Indeed that’s one of the themes Jarmusch is interested in. Vampires not wanting to be in the public eye, tend to pass their art off onto humans. It wouldn’t do if some of the most famous artists, musicians, composers, and writers known to history were still living after so many years. They’d never see any peace whatsoever. Jarmusch seems to suggest that most of the famous artists throughout history were given their great works from vampires attempting to keep out of the public eye. Any artist or great thinker that popped up that wasn't influenced by a vampire earned Adam’s praise and adoration. He simply hasn't the time or patience for the rest of the human populace that Adam and the other vampires refer to as zombies.

We are considered zombies because we've poisoned the world and ourselves to the point where they no longer want to drink our blood, they prefer a specific pure type of blood. But we're also zombies because we all constantly fail to see the beauty of art both past and present. We fail to see the many things of value all around us.

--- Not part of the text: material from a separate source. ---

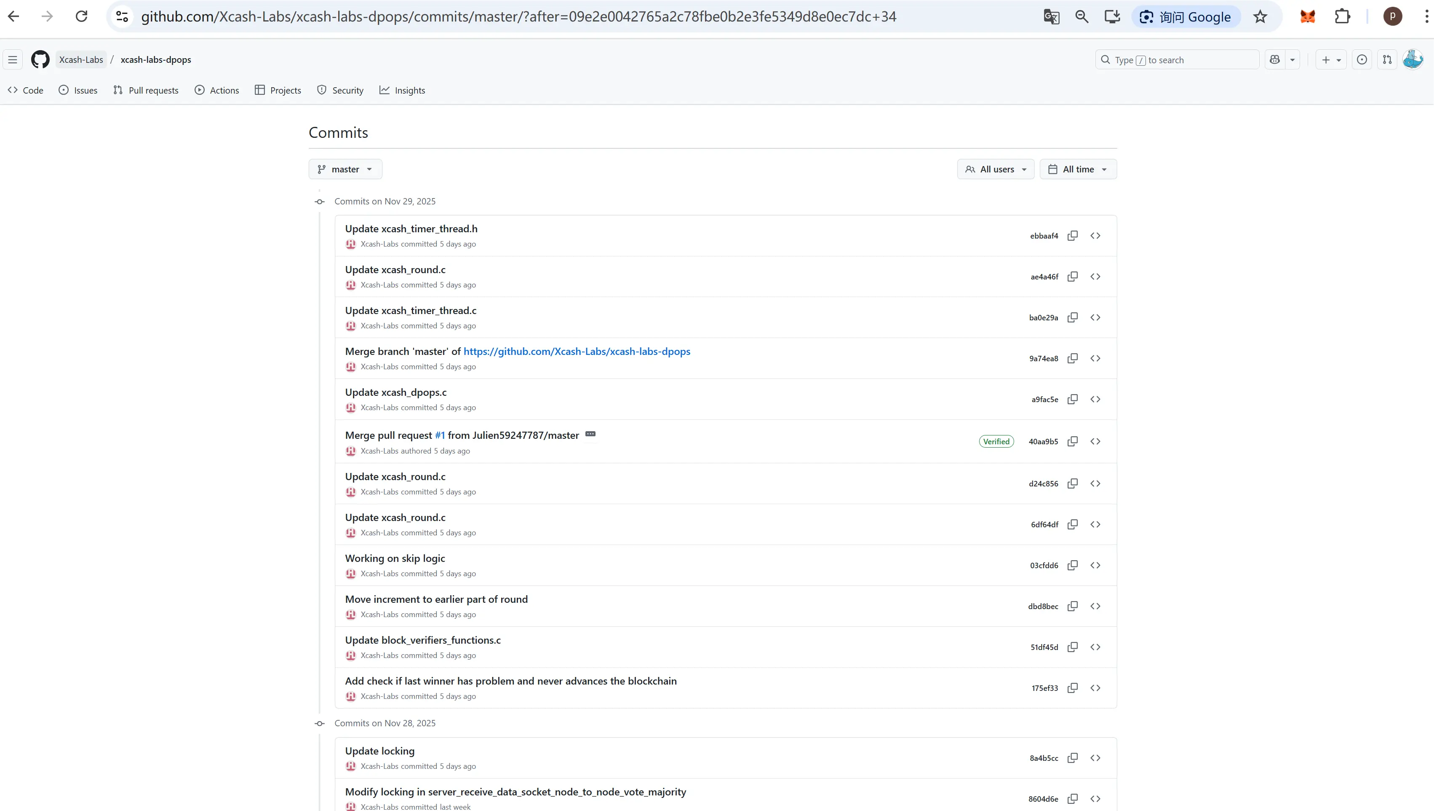
Task: Browse repository at commit ae4a46f
Action: [1095, 277]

Adam has grown very tired of the zombies, and is frustrated that we've failed to advance as far as he'd have liked us to, or perhaps in the way he'd have liked us to in all the years he's seen.

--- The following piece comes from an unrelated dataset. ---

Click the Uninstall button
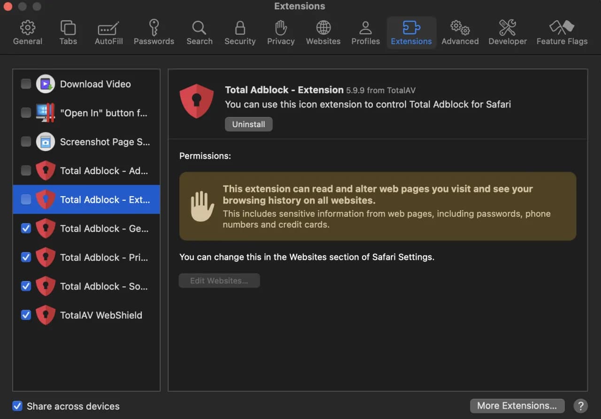Screen dimensions: 601x419 (x=248, y=124)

Adam (Tom Hiddleston) and Eve (Tilda Swinton) are married vampires. She lives in Tangier a beautifully old city, and he lives in Detroit, a dying yet still undead town. The locations are representative of the two characters themselves. As for the separation, Jarmusch stated, "If you live that long, separation for a year might feel like a weekend."

Eve heads to Detroit to visit Adam because she’s been away long enough. What the film is about isn’t really the point, it’s about spending time with these eternal characters. What they have to say about life and time is their purpose in the film. Knowing that these characters have lived a long time already, and will go on living for quite a lot longer tells us that we can only witness a fraction of their time.

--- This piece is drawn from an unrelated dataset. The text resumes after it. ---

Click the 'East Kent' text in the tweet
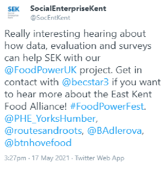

What we do witness is them being together. We see their dealings with these zombies, and even another vampire or two. They both go through the required scenes of drinking blood, and struggling to hold themselves back when they see humans bleeding, but in just about every other way this isn’t your typical vampire tale.

Jarmusch's personality is perhaps reflected here. He, like Adam is an artist on the fringe, someone who works with some of the best actors of our day, but he and his art don't usually get attention of the mainstream audience. Adam, no doubt a representation of Jarmusch himself, loves music. He constantly surrounds himself with beautiful instruments from different times. The music he creates is the type of dark, ambient, fuzzed out music Jim Jarmusch himself creates. In fact the music was written by his band SQÜRL.

Adam creates music others want to hear, but his reclusive nature keeps it from spreading until it’s inevitably stolen. He hears his music around town, but never claims it because he doesn’t want the recognition.

At it's heart, the film is about them being together, and their eternal love. In the film Adam and Eve discuss Einstein's theory of entanglement: "When you separate an entwined particle, and you move both parts away from the other, even on opposite ends of the universe if you alter or affect one, the other will be identically altered or affected." They are entwined particles.

It’s a slow meandering portrayal of vampires in modern times, with far less high school drama than you’re probably used to. Perhaps it isn’t fast paced or exciting but maybe we start to understand these eternal beings one way or another. I enjoy a solid slice of life film that doesn’t rely on action sequences, and while I would probably categorize this as a slice of life film, the mere fact that it’s about vampires means it’s unlike any you’ve seen before.

I’ve always liked Jim Jarmusch's films (Broken Flowers, Coffee and Cigarettes, Dead Man, Stranger Than Paradise to name a few). They tend to age gracefully and sit with me for quite a while. This one will be no different.